田中氏は1月9日に投稿・公開した「トランプの米州主義と日本」(https://tanakanews.com/250109japan.php、有料記事=https://tanakanews.com/intro.htm=なお1年分は1500円と購読料は半額に値下げされた)で、「世界は、すでに多極型に転換している。以前の米覇権体制は、米英が世界の政治・経済の重要事項をすべて監視し、動かしていた。他の諸国が勝手な動きをすると、米英に制裁された。しかしウクライナ開戦後、BRICSは自分たちの国際システムとして、米英に相談しないで独自のものを構築した(貿易、金融、安保など)。米英は、BRICSの国際システムに介入できない。米覇権の外側に、非米側のBRICSシステムが立ち上がった。この過程は、昨秋の露カザンBRICSサミットで一段落した。世界は昨秋、多極型に転換したといえる。BRICSが多極型世界の準備完了」としている。
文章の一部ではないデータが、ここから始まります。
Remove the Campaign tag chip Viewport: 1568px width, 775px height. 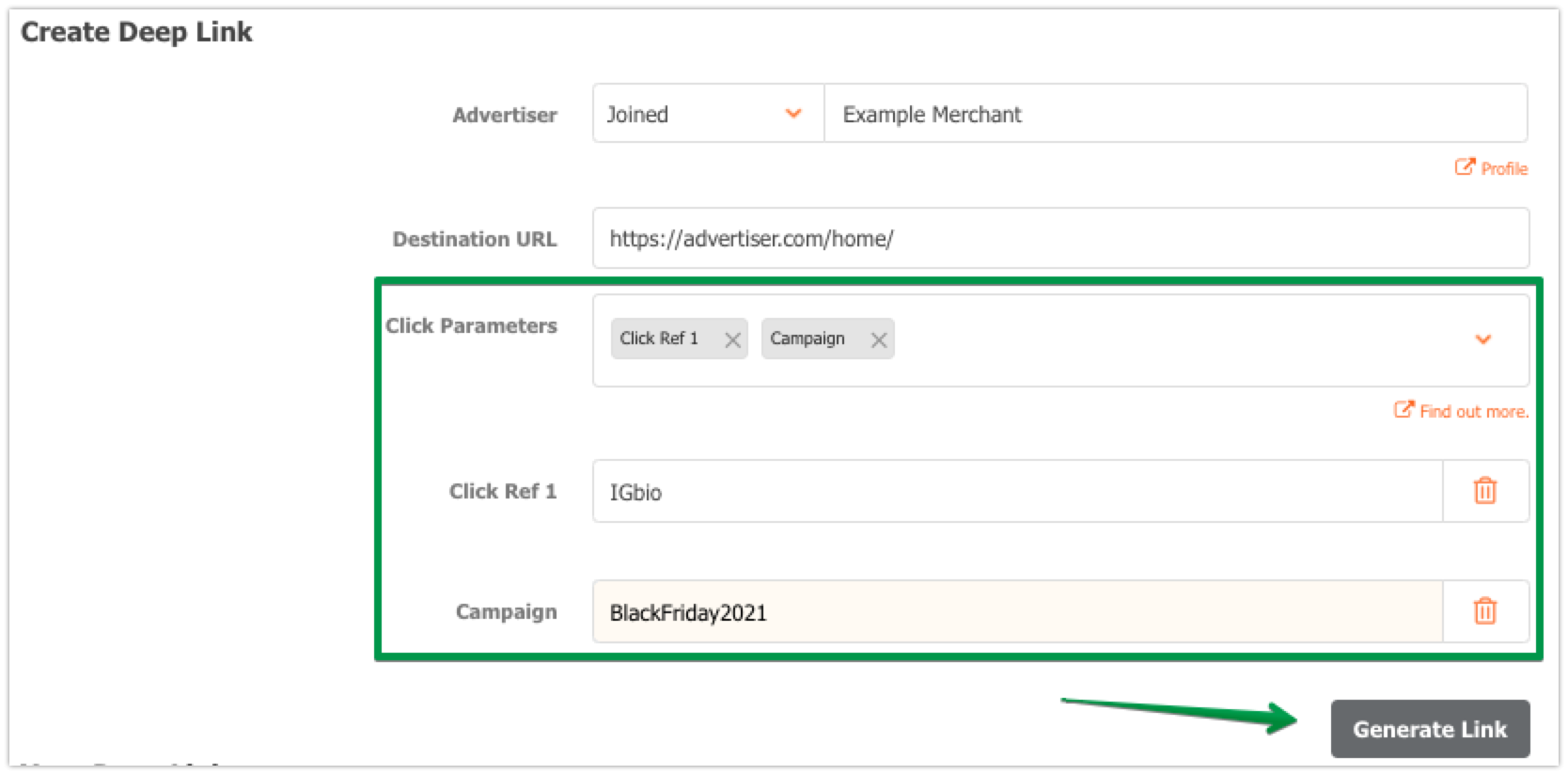click(878, 340)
米国単独派遣体制とその従属国は、トランプ2.0によって崩壊し、政治的に混迷する。トランプ次期大統領が1月20日の大統領正式就任後にプーチン大統領と首脳会談を行う準備を進めているのも、多極型文明世界の幕開けを象徴するものだろう(https://www3.nhk.or.jp/news/html/20250111/k10014690471000.html)。トランプ次期大統領はBRICS加盟諸国に関税引き揚げなどの報復をすると言ったが、トランプ氏も政治的立場からホンネと建前を使い分ける。BRICSを中心とした非米側陣営諸国の興隆を阻止することはできないし、米国単独覇権体制を崩壊させるからそのつもりもないだろう。なお、同氏はウクライナのゼレンスキー大統領やイェルマーク大統領府長官に指示を与えている、要注意の英国スターマー労働党政権の動向を監視していると見られる。
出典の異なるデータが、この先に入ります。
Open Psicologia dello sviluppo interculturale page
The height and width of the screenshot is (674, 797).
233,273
アメリカのトランプ次期大統領が、ロシアのプーチン大統領との首脳会談について準備していると発言したことに対し、ロシア大統領府の報道官は「歓迎すべきことだ」と述べ、前向きな姿勢を示しました。アメリカのトランプ次期大統領は9日、ロシアのプーチン大統領との首脳会談の見通しについて記者から問われたのに対し「彼は会いたがっており、われわれは準備している」と述べました。

これについて、ロシア大統領府のペスコフ報道官は10日、「トランプ氏は対話を通じて問題を解決する用意があると宣言しているが、それは歓迎すべきことだ」と述べ、首脳会談に前向きな姿勢を示しました。一方で「まだ具体的な動きはない。しかし、おそらくトランプ氏が大統領執務室に入ったあと、何らかの動きがあるだろう」と述べ、トランプ氏の大統領就任後に具体的な動きが出てくるだろうという見方を示しました。
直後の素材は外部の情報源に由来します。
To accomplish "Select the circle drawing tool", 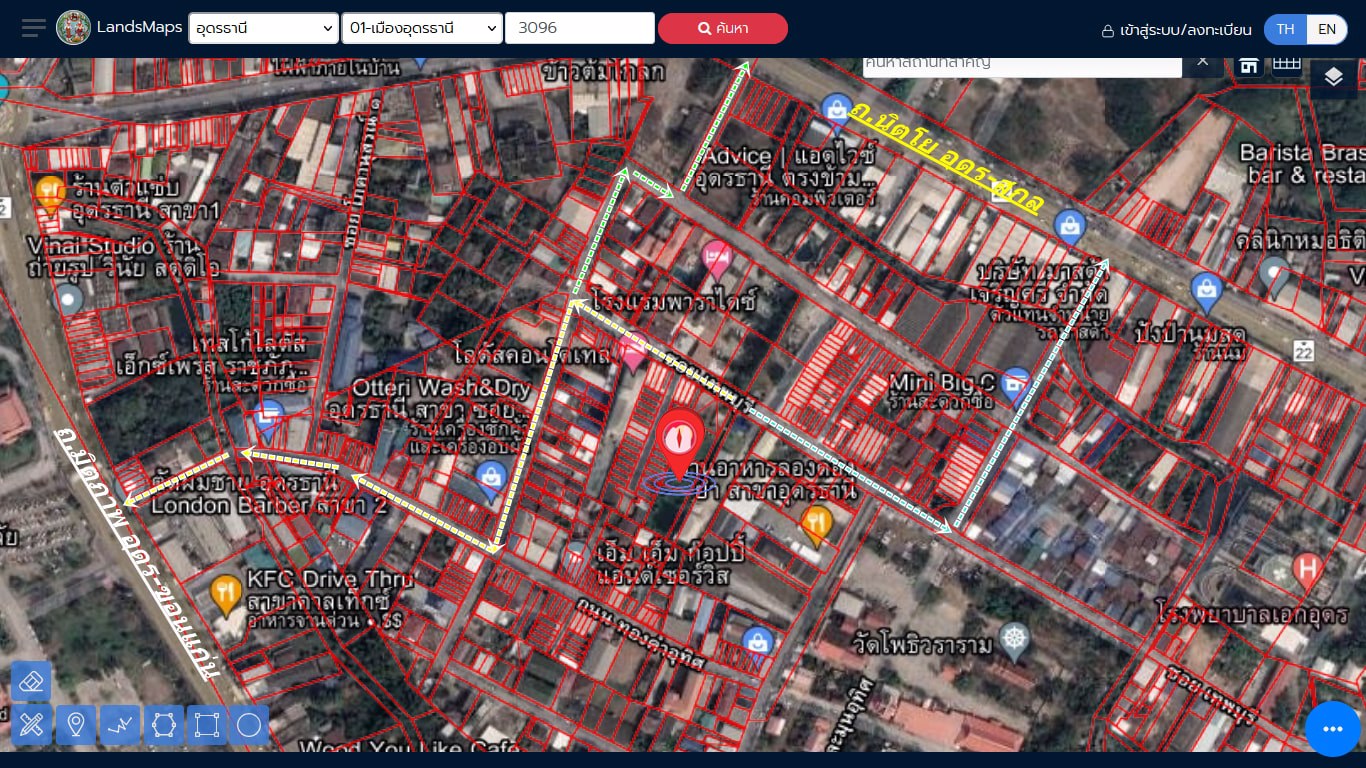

トランプ2.0政権は、米州主義の基盤創造に尽力しながら、ウクライナ戦争を始め中東情勢の安定化につとめ、東アジアの中国・台湾問題、南北朝鮮問題の解決、日米同盟の見直しなと、米国単独派遣体制を潰し、新たな多極化文明体制を築く大転換政策に取り組み始めるだろう。ただし、サイト管理者としては、米側陣営と非米側陣営が対立し、鎖国のような状態になるのは問題があるとの認識だ。対立を乗り越えて、世界の主要な文明体制が調和の方向に進み、新たな統一文明圏を創造していくことが、現代の人類に課せられた使命だと想定している。そのためにはやはり、欧米文明の根幹になり、近現代科学技術に基づいた資本主義体制を築き上げたアタナシウス派キリスト教の限界を乗り越え、超克する必要があるだろう。そして、統一文明の創造に向けて政治・経済・社会・軍事のすべての面から、新たな政策を提言、実行していかなければならない。まずは、ドル基軸通貨体制に代替できる国際決済システムの構築が必要だ。